• [Records provided]

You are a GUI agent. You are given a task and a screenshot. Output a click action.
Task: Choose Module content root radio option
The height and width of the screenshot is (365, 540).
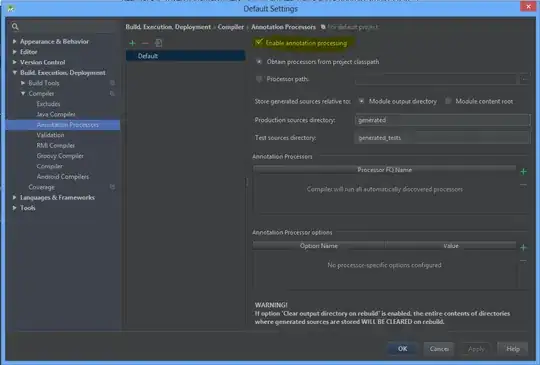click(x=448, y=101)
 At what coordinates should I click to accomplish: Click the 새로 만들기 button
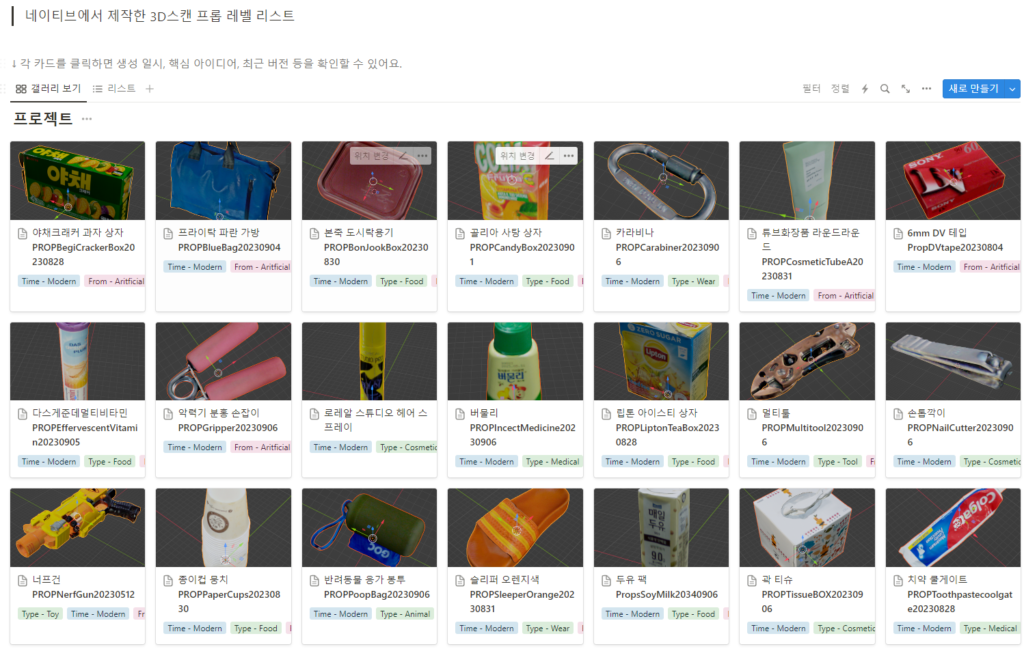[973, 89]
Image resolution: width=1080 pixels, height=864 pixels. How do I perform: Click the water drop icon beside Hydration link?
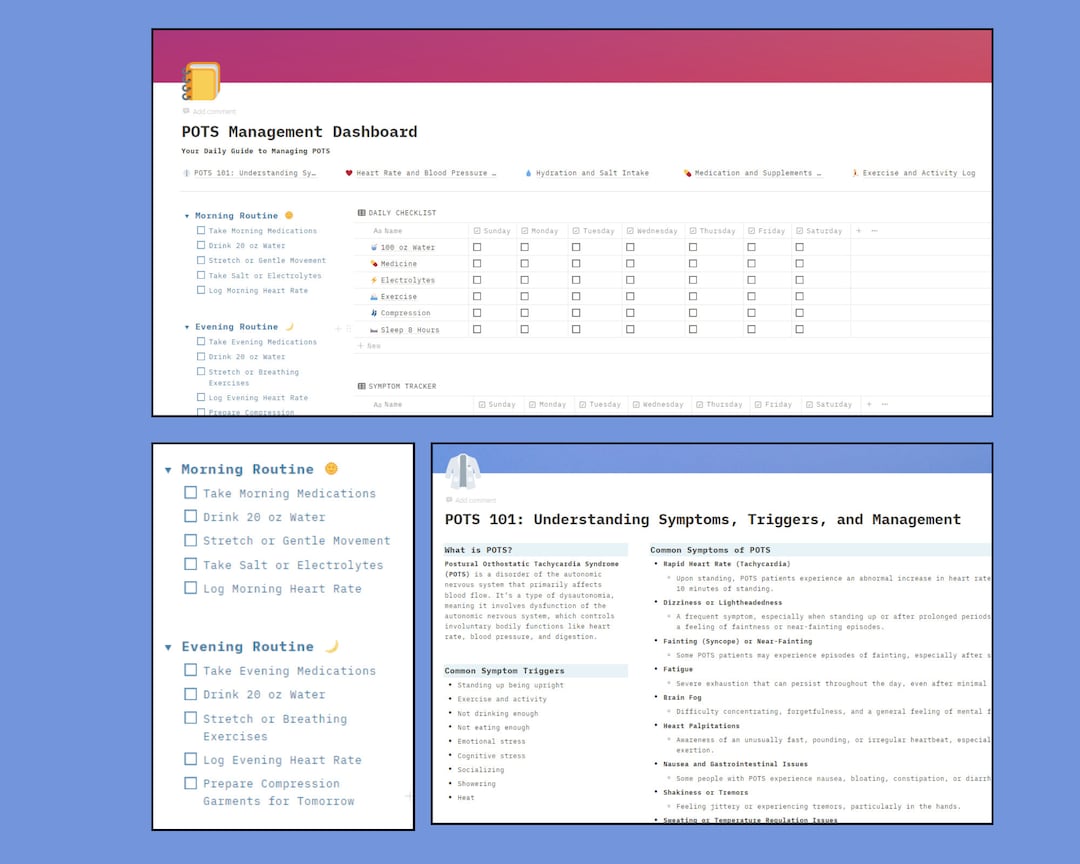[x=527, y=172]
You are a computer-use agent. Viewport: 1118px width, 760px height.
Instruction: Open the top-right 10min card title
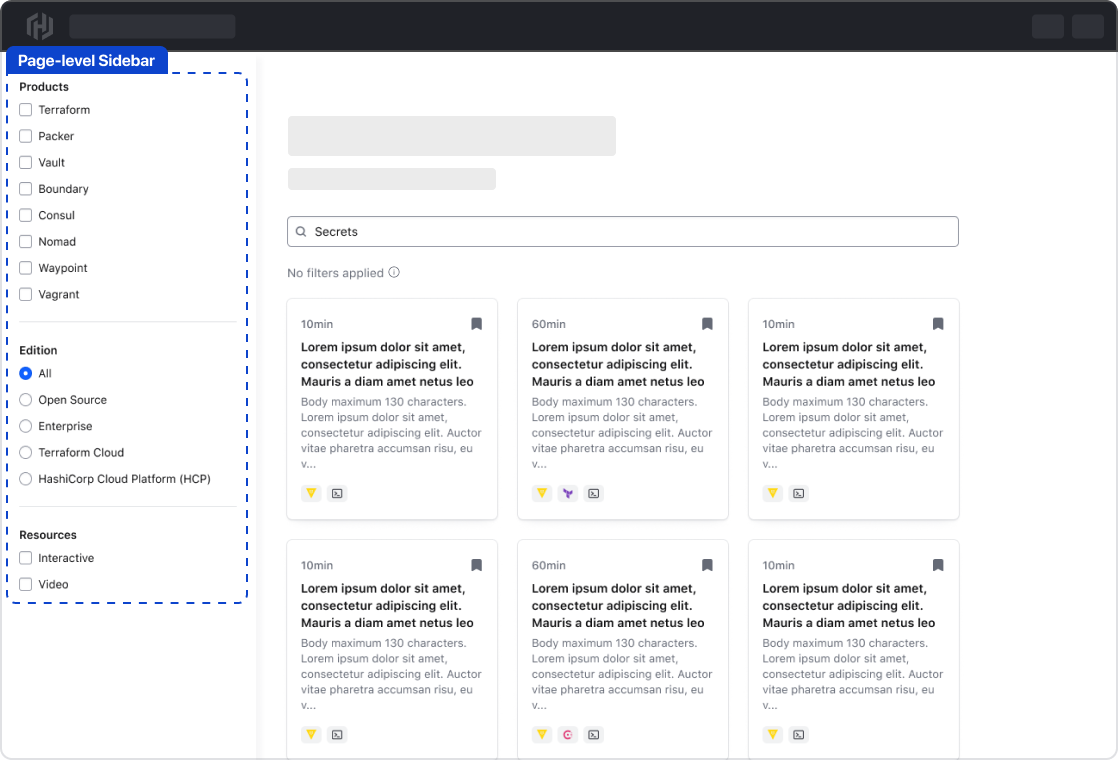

• [Task item] All lines from the one containing "Task: Choose Module content root radio option" through the end of the data are to be restated exactly, with nothing else and without the pictures.

• [Your solution]
Task: Choose Module content root radio option
The height and width of the screenshot is (365, 540).
click(x=448, y=101)
 At what coordinates should I click to accomplish: Click the 새로 만들기 button
[973, 89]
Image resolution: width=1080 pixels, height=864 pixels. How do I perform: Click the water drop icon beside Hydration link?
[x=527, y=172]
You are a computer-use agent. Viewport: 1118px width, 760px height.
Instruction: Open the top-right 10min card title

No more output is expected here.